- GIVEN TASK: Reproduce every line of the entries below word for word.

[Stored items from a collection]
_ _ _ _ _
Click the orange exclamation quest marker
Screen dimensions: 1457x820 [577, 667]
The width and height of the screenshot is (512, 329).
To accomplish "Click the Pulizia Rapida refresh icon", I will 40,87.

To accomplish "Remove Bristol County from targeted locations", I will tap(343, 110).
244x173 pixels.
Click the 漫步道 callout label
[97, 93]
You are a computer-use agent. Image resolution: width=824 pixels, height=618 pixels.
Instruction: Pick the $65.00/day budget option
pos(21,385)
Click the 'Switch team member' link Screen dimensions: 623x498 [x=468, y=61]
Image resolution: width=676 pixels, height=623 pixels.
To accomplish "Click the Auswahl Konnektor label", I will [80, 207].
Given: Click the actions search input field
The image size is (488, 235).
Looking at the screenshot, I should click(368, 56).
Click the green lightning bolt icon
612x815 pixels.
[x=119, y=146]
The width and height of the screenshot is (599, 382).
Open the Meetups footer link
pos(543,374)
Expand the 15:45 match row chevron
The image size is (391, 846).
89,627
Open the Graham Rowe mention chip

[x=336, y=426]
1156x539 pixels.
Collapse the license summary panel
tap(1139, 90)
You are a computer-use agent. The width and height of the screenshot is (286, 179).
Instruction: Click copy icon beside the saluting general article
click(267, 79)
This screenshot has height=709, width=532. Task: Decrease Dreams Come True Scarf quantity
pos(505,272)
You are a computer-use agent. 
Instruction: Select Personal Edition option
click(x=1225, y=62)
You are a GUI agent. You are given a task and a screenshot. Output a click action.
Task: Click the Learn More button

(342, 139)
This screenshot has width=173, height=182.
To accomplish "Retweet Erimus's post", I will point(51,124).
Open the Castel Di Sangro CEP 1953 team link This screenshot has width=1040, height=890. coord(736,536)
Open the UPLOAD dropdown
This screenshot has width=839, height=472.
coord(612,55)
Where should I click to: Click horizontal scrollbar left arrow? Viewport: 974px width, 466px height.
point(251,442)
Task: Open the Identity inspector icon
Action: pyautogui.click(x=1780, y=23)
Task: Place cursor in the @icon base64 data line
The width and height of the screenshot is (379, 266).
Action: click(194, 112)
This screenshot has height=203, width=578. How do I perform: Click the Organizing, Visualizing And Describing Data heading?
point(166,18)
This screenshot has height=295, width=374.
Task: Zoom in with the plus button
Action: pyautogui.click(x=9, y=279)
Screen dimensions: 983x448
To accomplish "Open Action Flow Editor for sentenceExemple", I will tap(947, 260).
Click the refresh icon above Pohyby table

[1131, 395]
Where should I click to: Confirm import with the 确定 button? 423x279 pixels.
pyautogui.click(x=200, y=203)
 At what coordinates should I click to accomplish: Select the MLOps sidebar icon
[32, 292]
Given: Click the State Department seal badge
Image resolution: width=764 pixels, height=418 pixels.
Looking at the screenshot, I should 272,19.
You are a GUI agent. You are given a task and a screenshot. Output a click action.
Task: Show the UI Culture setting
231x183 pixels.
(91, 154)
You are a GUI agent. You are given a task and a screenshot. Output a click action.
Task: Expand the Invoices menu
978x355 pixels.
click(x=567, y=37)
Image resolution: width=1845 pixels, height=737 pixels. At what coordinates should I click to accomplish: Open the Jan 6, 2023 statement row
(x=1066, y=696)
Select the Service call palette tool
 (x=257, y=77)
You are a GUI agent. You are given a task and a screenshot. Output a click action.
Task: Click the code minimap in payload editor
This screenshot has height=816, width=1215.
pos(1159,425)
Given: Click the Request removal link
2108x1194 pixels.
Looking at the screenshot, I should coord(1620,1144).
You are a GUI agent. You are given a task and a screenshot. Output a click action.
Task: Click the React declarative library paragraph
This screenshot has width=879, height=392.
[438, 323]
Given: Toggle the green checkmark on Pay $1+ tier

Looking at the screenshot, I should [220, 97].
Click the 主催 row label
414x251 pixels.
_ _ _ _ _
- COMPLETE OUTPUT:
Click the orange exclamation quest marker
Screen dimensions: 1457x820 [577, 667]
The width and height of the screenshot is (512, 329).
To accomplish "Click the Pulizia Rapida refresh icon", I will 40,87.

To accomplish "Remove Bristol County from targeted locations", I will tap(343, 110).
244x173 pixels.
Click the 漫步道 callout label
[97, 93]
You are a computer-use agent. Image resolution: width=824 pixels, height=618 pixels.
Instruction: Pick the $65.00/day budget option
pos(21,385)
Click the 'Switch team member' link Screen dimensions: 623x498 [x=468, y=61]
Image resolution: width=676 pixels, height=623 pixels.
To accomplish "Click the Auswahl Konnektor label", I will [80, 207].
Given: Click the actions search input field
The image size is (488, 235).
Looking at the screenshot, I should click(368, 56).
Click the green lightning bolt icon
612x815 pixels.
[x=119, y=146]
The width and height of the screenshot is (599, 382).
Open the Meetups footer link
pos(543,374)
Expand the 15:45 match row chevron
The image size is (391, 846).
89,627
Open the Graham Rowe mention chip

[x=336, y=426]
1156x539 pixels.
Collapse the license summary panel
tap(1139, 90)
You are a computer-use agent. The width and height of the screenshot is (286, 179).
Instruction: Click copy icon beside the saluting general article
click(267, 79)
This screenshot has height=709, width=532. Task: Decrease Dreams Come True Scarf quantity
pos(505,272)
You are a computer-use agent. 
Instruction: Select Personal Edition option
click(x=1225, y=62)
You are a GUI agent. You are given a task and a screenshot. Output a click action.
Task: Click the Learn More button

(342, 139)
This screenshot has width=173, height=182.
To accomplish "Retweet Erimus's post", I will point(51,124).
Open the Castel Di Sangro CEP 1953 team link This screenshot has width=1040, height=890. coord(736,536)
Open the UPLOAD dropdown
This screenshot has width=839, height=472.
coord(612,55)
Where should I click to: Click horizontal scrollbar left arrow? Viewport: 974px width, 466px height.
point(251,442)
Task: Open the Identity inspector icon
Action: pyautogui.click(x=1780, y=23)
Task: Place cursor in the @icon base64 data line
The width and height of the screenshot is (379, 266).
Action: click(194, 112)
This screenshot has height=203, width=578. How do I perform: Click the Organizing, Visualizing And Describing Data heading?
point(166,18)
This screenshot has height=295, width=374.
Task: Zoom in with the plus button
Action: pyautogui.click(x=9, y=279)
Screen dimensions: 983x448
To accomplish "Open Action Flow Editor for sentenceExemple", I will tap(947, 260).
Click the refresh icon above Pohyby table

[1131, 395]
Where should I click to: Confirm import with the 确定 button? 423x279 pixels.
pyautogui.click(x=200, y=203)
 At what coordinates should I click to accomplish: Select the MLOps sidebar icon
[32, 292]
Given: Click the State Department seal badge
Image resolution: width=764 pixels, height=418 pixels.
Looking at the screenshot, I should 272,19.
You are a GUI agent. You are given a task and a screenshot. Output a click action.
Task: Show the UI Culture setting
231x183 pixels.
(91, 154)
You are a GUI agent. You are given a task and a screenshot. Output a click action.
Task: Expand the Invoices menu
978x355 pixels.
click(x=567, y=37)
Image resolution: width=1845 pixels, height=737 pixels. At what coordinates should I click to accomplish: Open the Jan 6, 2023 statement row
(x=1066, y=696)
Select the Service call palette tool
 (x=257, y=77)
You are a GUI agent. You are given a task and a screenshot. Output a click action.
Task: Click the code minimap in payload editor
This screenshot has height=816, width=1215.
pos(1159,425)
Given: Click the Request removal link
2108x1194 pixels.
Looking at the screenshot, I should coord(1620,1144).
You are a GUI agent. You are given a task and a screenshot. Output a click action.
Task: Click the React declarative library paragraph
This screenshot has width=879, height=392.
[438, 323]
Given: Toggle the green checkmark on Pay $1+ tier

Looking at the screenshot, I should [220, 97].
Click the 主催 row label
414x251 pixels.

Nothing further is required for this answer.